Data entries:
┄┄┄┄┄┄┄┄┄┄┄┄┄┄┄┄┄┄┄┄
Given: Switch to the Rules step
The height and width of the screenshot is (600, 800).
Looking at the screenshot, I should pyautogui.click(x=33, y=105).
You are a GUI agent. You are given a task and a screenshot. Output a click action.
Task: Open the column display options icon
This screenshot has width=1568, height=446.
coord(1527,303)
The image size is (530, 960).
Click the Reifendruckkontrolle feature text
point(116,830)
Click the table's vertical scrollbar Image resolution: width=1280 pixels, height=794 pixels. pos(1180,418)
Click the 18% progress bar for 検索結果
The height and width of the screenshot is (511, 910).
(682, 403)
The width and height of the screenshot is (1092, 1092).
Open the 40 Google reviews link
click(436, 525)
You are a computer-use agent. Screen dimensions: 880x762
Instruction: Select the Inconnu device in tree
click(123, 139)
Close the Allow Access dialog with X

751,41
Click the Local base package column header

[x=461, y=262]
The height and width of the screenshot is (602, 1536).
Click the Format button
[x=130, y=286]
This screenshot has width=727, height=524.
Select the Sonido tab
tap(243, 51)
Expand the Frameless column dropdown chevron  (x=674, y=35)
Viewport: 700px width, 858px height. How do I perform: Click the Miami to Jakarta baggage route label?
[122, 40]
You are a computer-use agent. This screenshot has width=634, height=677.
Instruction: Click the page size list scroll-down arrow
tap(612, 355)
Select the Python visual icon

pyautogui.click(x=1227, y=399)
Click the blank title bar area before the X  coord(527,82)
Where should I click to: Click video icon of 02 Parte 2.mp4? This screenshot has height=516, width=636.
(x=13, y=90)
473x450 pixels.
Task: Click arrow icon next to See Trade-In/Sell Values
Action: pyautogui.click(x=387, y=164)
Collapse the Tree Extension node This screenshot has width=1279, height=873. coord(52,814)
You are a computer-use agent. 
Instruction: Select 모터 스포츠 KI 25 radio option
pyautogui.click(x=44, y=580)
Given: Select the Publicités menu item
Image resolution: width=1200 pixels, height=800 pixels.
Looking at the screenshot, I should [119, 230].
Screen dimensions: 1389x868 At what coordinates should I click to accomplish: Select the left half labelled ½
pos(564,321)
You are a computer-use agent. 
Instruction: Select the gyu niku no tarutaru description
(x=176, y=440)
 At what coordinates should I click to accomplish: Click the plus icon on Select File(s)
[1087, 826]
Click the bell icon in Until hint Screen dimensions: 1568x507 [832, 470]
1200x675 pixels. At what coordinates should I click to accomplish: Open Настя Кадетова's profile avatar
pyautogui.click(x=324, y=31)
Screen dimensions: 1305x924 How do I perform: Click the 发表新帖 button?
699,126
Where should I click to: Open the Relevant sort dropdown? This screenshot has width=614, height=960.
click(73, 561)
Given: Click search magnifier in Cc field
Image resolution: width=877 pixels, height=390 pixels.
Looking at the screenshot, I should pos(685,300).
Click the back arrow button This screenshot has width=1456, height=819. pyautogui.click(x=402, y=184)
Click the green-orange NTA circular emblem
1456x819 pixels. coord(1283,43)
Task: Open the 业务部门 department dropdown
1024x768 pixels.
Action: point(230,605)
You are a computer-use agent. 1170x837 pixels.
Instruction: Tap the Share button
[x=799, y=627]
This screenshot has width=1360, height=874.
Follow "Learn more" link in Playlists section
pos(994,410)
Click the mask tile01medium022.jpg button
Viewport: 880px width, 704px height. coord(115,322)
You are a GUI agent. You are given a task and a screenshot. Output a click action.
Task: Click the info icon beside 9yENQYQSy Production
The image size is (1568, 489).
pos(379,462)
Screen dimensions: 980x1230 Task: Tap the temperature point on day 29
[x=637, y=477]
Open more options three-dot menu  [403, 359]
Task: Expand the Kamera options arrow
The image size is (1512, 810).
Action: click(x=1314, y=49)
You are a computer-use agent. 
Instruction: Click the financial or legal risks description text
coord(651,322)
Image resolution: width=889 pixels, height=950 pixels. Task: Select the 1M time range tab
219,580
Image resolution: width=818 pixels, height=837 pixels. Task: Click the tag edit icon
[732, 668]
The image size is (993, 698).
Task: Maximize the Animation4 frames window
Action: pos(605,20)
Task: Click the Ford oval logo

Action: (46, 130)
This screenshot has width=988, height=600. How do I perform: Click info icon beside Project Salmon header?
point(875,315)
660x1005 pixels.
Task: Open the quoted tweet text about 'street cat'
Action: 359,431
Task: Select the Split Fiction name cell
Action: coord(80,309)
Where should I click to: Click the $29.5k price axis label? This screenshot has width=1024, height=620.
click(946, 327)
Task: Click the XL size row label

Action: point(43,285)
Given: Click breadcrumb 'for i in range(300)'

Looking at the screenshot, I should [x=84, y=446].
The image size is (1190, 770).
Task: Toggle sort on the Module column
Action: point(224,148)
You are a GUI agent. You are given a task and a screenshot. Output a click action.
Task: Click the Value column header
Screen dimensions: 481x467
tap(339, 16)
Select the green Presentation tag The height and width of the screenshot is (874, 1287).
┄┄┄┄┄┄┄┄┄┄┄┄┄┄┄┄┄┄┄┄
» **Problem to solve**: Starting with the first line of the records, repeat every line up to and including the one containing "The image size is (530, 960).", and nothing else.

» **Answer to this exercise**:
Given: Switch to the Rules step
The height and width of the screenshot is (600, 800).
Looking at the screenshot, I should pyautogui.click(x=33, y=105).
You are a GUI agent. You are given a task and a screenshot. Output a click action.
Task: Open the column display options icon
This screenshot has width=1568, height=446.
coord(1527,303)
The image size is (530, 960).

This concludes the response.